With temperatures nearing 50 degrees, Midway, Utah is having one of its warmest winters while Marquette is having one of its coldest.
The weather conditions will make the downhills of Soldier Hollow's 5-kilometer man-made course, the same venue as the 2002 Winter Olympics, extremely fast.
"People are going to have to stay on their feet because if you crash and go off the course here, you're basically in the boulders," head coach Sten Fjeldheim said.
In addition to the weather, the six NMU athletes have spent the past week trying to adjust to the altitude, which is just shy of the limit set by the International Ski Federation.
In order to accommodate the high altitude, the Wildcats have paced their races in Utah at a slower tempo than they are used to at sea level in Marquette.
"You don't want to risk oxygen debt, because that's the only think that will really knock you on your knees," Fjeldheim said.
"If you go into oxygen debt at altitude and start hyperventilating, you don't recover."
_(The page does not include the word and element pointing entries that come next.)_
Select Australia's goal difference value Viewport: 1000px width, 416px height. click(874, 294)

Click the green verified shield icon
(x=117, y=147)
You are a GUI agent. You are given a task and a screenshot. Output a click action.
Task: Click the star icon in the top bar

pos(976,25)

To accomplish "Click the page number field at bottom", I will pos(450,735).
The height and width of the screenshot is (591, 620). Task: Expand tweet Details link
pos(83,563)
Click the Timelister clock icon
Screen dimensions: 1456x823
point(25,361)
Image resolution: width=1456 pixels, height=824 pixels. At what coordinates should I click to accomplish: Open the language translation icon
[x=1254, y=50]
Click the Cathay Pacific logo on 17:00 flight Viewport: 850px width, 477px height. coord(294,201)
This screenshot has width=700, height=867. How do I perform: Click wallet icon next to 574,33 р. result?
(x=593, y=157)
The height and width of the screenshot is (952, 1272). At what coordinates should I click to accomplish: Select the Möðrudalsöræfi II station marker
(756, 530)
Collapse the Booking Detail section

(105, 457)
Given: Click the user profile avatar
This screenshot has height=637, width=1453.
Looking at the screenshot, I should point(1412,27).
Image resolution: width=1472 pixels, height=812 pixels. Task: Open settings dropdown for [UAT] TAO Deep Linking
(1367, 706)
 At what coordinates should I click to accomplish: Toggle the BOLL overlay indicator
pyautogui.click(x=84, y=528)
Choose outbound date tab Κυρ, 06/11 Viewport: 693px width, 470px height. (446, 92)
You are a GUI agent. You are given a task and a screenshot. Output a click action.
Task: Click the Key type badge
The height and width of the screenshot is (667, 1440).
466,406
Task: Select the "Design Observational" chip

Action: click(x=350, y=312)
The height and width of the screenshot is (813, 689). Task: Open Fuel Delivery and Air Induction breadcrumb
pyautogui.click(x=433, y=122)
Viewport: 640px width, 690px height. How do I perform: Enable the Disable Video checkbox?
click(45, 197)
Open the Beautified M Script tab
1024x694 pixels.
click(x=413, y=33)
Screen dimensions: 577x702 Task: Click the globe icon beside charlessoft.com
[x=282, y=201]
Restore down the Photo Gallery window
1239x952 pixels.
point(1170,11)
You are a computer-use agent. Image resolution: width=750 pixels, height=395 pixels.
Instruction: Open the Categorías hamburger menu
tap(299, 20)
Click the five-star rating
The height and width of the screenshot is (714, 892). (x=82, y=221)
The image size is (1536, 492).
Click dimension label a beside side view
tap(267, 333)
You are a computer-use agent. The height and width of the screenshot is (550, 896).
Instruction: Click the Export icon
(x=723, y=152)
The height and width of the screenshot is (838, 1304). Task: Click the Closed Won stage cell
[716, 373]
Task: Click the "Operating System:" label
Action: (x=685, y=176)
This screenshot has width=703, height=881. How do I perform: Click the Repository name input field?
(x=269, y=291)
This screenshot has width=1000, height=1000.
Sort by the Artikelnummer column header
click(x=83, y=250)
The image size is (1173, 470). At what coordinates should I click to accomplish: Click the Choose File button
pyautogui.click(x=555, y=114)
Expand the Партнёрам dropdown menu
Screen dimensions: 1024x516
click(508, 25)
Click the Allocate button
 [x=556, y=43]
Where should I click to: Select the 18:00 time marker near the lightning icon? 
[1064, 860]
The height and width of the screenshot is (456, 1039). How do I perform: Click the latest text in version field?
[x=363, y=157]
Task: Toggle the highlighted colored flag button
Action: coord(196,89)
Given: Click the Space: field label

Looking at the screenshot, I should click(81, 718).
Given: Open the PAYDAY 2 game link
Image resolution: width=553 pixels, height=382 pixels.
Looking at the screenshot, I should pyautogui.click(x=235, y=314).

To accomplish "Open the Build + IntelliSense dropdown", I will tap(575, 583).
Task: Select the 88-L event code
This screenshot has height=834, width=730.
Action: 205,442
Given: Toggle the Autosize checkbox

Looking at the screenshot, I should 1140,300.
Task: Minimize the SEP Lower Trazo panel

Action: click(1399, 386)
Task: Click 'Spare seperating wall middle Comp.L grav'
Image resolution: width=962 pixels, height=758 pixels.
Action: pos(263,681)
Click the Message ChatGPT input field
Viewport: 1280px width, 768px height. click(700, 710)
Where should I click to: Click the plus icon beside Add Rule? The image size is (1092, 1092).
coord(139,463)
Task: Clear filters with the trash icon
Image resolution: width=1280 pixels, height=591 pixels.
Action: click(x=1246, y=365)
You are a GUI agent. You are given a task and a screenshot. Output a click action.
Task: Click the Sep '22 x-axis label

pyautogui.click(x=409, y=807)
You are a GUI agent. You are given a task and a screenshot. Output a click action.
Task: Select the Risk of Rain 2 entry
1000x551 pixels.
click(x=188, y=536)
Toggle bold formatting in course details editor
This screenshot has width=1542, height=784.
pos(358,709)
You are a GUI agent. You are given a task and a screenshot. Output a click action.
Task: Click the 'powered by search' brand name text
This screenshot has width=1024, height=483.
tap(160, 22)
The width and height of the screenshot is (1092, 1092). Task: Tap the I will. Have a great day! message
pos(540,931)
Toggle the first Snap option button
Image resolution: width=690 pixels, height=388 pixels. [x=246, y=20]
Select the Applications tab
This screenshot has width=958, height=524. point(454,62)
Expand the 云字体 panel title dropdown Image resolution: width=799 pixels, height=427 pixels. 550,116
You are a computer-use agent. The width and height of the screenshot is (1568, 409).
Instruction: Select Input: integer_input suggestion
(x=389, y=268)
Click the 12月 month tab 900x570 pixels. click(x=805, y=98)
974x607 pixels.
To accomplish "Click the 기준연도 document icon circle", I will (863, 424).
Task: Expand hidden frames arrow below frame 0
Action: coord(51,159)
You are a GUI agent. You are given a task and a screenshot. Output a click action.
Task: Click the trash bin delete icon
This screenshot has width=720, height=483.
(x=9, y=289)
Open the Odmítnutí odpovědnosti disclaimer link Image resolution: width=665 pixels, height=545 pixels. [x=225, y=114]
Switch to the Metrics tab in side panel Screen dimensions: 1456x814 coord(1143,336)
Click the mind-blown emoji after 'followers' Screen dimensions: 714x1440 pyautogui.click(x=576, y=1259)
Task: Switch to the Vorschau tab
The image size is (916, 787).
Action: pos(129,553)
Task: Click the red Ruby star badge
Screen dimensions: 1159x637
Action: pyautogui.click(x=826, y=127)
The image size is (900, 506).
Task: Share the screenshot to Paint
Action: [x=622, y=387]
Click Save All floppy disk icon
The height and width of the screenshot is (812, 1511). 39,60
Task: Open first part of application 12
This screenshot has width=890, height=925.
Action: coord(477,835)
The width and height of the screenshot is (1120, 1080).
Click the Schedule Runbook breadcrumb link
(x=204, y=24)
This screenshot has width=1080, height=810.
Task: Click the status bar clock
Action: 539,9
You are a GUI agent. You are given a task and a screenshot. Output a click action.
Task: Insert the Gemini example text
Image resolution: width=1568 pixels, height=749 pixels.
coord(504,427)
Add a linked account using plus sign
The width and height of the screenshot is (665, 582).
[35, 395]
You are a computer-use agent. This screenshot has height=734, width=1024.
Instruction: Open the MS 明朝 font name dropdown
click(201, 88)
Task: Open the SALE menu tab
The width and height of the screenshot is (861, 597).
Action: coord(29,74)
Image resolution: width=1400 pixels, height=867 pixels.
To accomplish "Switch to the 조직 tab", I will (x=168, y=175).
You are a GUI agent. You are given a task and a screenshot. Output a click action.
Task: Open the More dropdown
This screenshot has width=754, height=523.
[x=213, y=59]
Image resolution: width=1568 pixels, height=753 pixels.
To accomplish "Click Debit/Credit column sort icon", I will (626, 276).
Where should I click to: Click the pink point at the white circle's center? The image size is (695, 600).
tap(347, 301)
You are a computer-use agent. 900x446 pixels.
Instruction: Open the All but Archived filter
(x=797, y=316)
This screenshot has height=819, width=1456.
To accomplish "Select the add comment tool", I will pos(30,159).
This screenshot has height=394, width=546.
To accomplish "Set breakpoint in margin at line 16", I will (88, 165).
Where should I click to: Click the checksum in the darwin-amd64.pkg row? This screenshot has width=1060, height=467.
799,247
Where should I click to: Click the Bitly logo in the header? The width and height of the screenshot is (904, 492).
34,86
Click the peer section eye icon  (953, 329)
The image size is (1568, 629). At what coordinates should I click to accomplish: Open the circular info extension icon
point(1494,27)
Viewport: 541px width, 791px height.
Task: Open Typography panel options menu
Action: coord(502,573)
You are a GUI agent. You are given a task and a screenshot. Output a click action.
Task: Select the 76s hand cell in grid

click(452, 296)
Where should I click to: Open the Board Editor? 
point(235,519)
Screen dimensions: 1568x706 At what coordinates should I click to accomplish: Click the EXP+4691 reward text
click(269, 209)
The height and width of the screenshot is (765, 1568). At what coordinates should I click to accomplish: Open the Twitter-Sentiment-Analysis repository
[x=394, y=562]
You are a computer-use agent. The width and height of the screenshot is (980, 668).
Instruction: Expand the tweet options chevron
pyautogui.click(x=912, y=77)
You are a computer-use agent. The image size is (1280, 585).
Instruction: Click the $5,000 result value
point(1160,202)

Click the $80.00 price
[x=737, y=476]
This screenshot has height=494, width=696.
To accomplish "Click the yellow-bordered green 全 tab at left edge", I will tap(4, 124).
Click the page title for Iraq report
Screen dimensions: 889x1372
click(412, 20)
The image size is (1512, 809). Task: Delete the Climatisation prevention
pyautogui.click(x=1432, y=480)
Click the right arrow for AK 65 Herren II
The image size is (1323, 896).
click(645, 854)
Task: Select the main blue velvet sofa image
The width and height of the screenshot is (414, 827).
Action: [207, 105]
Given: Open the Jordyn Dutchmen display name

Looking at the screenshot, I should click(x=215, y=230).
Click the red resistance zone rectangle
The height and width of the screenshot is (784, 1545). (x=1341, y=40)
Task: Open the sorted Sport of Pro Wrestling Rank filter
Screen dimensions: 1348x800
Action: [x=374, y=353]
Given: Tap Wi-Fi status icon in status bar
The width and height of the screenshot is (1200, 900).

Despite the challenges, Fjeldheim said the 'Cats have skied a couple time trials and interval workouts, and they are healthy and in good spirits.
NMU was the only Central Collegiate Ski Association team to qualify six athletes - three men and three women - to the NCAA Championships, which is the maximum number of athletes that are permitted from each team.
"It's really hard to get a full team here, so it says something about the depth of our program, which I've been really happy with all winter," Fjeldheim said.
Two of the national qualifiers, junior Kyle Bratrud and senior Rosie Frankowski, finished as All-Americans last year, and sophomore Mary Kate Cirelli also competed in the 2013 NCAAs.
The other three Wildcats set to compete are freshman Adam Martin, freshman Frederick Schwencke and sophomore Hannah Boyer.
While the returners have helped show the underclassmen the ropes at NCAAs, they all have prior experience at high-level competitions, Frankowski said.
On the flip-side, the first-time qualifiers have helped the rest of the team maintain positive energy.
"It keeps a good atmosphere of enjoying the actual event and not stressing yourself out about getting a certain place or result or anything that really takes away from celebrating that you qualified for nationals," Frankowski said.
NMU finished fifth in the Nordic competition last year, and Fjeldheim said the Wildcats have potential to finish somewhere between second and eighth place this year, despite the challenge of high altitude.
"I've been at this a long time and I think this is one of the more talented teams I've had," Fjeldheim said. "I've been really impressed with their professionalism and their work ethic. These kids are a pleasure to work with."
The Wildcats kick off competition Thursday with the women's 5K and men's 10K classic races. The freestyle races take place on Saturday with the men's 20K and women's 15K mass starts.